Booked a round-trip with points. Went one-way but did not use the return trip. Can I get a points refund for the return trip? I know I should have called to cancel before the train date..


----------



## bratkinson (Oct 11, 2019)

I suspect that just like a 'no show' with a ticket paid for with cash or credit....you lose it all. No refund after train departure.

https://www.amtrak.com/refund-and-cancellation-policy


----------



## me_little_me (Oct 18, 2019)

bratkinson said:


> I suspect that just like a 'no show' with a ticket paid for with cash or credit....you lose it all. No refund after train departure.
> 
> https://www.amtrak.com/refund-and-cancellation-policy


A good reason to never book round trips.


----------



## the_traveler (Oct 18, 2019)

However, even if you booked 2 one way trips, once the train departs it’s still a no-show!


----------



## me_little_me (Oct 19, 2019)

the_traveler said:


> However, even if you booked 2 one way trips, once the train departs it’s still a no-show!

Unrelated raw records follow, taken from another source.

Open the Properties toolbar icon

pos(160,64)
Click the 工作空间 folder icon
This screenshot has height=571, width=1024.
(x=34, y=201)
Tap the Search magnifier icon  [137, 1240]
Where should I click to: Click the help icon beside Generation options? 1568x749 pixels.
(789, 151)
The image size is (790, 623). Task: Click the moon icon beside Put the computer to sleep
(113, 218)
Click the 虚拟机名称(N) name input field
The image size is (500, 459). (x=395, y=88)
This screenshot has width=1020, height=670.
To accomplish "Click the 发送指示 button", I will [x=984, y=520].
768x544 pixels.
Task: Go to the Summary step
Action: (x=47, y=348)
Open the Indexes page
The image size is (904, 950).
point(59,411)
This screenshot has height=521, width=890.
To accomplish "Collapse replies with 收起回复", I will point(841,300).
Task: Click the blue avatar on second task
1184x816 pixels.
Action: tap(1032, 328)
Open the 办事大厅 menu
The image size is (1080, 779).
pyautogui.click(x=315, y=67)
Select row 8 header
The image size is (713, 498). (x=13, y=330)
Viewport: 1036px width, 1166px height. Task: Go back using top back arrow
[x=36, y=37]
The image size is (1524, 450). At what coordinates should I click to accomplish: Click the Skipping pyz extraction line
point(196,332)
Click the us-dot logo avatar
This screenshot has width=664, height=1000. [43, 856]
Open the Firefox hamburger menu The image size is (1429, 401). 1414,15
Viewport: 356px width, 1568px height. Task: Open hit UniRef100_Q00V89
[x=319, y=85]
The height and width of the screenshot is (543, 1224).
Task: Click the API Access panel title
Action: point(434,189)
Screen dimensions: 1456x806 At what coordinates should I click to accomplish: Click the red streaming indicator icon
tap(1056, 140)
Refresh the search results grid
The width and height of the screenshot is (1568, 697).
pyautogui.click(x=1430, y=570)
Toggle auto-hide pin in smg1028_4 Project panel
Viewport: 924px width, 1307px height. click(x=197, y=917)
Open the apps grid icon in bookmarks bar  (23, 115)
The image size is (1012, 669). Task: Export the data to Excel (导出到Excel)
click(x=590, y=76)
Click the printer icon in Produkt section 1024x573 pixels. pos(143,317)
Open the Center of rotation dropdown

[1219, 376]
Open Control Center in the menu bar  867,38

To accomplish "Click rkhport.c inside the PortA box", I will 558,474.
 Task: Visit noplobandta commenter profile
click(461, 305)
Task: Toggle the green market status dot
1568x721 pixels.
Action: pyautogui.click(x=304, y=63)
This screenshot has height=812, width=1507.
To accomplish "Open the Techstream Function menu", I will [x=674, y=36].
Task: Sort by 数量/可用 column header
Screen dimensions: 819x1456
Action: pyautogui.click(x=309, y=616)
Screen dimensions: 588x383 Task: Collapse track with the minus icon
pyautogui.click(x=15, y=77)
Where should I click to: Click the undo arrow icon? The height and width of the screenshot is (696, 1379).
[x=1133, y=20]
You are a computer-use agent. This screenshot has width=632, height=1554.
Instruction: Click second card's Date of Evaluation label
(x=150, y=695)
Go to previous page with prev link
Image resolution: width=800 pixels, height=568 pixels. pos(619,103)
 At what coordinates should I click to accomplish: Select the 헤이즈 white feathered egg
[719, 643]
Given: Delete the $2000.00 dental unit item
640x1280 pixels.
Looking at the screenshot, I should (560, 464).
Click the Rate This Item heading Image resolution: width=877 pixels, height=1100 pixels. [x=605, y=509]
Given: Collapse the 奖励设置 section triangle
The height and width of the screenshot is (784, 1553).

but if they are separate reservations and you miss your outgoing train, you still haven't missed your return and, depending on how far in advance it is, you could get most of the money back or "modify" the reservation.


----------



## the_traveler (Oct 23, 2019)

That’s true. But even if you book 2 one way trips, with the return trip 2 months later, if you’re not on that train 2 months later AFTER it departs and BEFORE you cancel or modify, you’re still SOL on the refund!


----------